• [Work instruction]: Nothing in the data may be altered; the answer is a verbatim copy of it.

Pixel coordinate grounding data
______

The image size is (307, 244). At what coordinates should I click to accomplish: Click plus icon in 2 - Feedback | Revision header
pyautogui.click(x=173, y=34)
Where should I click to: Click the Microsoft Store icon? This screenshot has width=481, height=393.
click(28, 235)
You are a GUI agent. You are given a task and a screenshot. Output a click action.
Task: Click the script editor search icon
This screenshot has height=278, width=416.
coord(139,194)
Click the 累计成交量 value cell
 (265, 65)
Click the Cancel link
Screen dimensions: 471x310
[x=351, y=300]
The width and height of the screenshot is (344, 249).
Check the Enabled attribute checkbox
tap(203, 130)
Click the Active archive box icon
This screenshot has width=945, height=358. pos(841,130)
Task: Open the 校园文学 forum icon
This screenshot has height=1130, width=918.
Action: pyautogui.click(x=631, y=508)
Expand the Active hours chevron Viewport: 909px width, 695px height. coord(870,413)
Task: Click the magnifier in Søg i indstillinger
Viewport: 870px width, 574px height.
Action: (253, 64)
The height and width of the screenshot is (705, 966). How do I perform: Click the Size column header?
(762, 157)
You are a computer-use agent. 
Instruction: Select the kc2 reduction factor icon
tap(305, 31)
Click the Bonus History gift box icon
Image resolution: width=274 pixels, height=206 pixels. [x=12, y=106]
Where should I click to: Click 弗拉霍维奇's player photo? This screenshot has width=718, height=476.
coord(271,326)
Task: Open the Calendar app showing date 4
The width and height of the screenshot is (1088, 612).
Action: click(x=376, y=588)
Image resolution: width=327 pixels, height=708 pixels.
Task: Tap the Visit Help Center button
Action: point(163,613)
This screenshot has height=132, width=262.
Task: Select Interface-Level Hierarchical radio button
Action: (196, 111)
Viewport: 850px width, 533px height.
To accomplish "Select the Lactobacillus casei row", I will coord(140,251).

______

• [Answer]:
The image size is (307, 244). At what coordinates should I click to accomplish: Click plus icon in 2 - Feedback | Revision header
pyautogui.click(x=173, y=34)
Where should I click to: Click the Microsoft Store icon? This screenshot has width=481, height=393.
click(28, 235)
You are a GUI agent. You are given a task and a screenshot. Output a click action.
Task: Click the script editor search icon
This screenshot has height=278, width=416.
coord(139,194)
Click the 累计成交量 value cell
 (265, 65)
Click the Cancel link
Screen dimensions: 471x310
[x=351, y=300]
The width and height of the screenshot is (344, 249).
Check the Enabled attribute checkbox
tap(203, 130)
Click the Active archive box icon
This screenshot has width=945, height=358. pos(841,130)
Task: Open the 校园文学 forum icon
This screenshot has height=1130, width=918.
Action: pyautogui.click(x=631, y=508)
Expand the Active hours chevron Viewport: 909px width, 695px height. coord(870,413)
Task: Click the magnifier in Søg i indstillinger
Viewport: 870px width, 574px height.
Action: (253, 64)
The height and width of the screenshot is (705, 966). How do I perform: Click the Size column header?
(762, 157)
You are a computer-use agent. 
Instruction: Select the kc2 reduction factor icon
tap(305, 31)
Click the Bonus History gift box icon
Image resolution: width=274 pixels, height=206 pixels. [x=12, y=106]
Where should I click to: Click 弗拉霍维奇's player photo? This screenshot has width=718, height=476.
coord(271,326)
Task: Open the Calendar app showing date 4
The width and height of the screenshot is (1088, 612).
Action: click(x=376, y=588)
Image resolution: width=327 pixels, height=708 pixels.
Task: Tap the Visit Help Center button
Action: point(163,613)
This screenshot has height=132, width=262.
Task: Select Interface-Level Hierarchical radio button
Action: (196, 111)
Viewport: 850px width, 533px height.
To accomplish "Select the Lactobacillus casei row", I will coord(140,251).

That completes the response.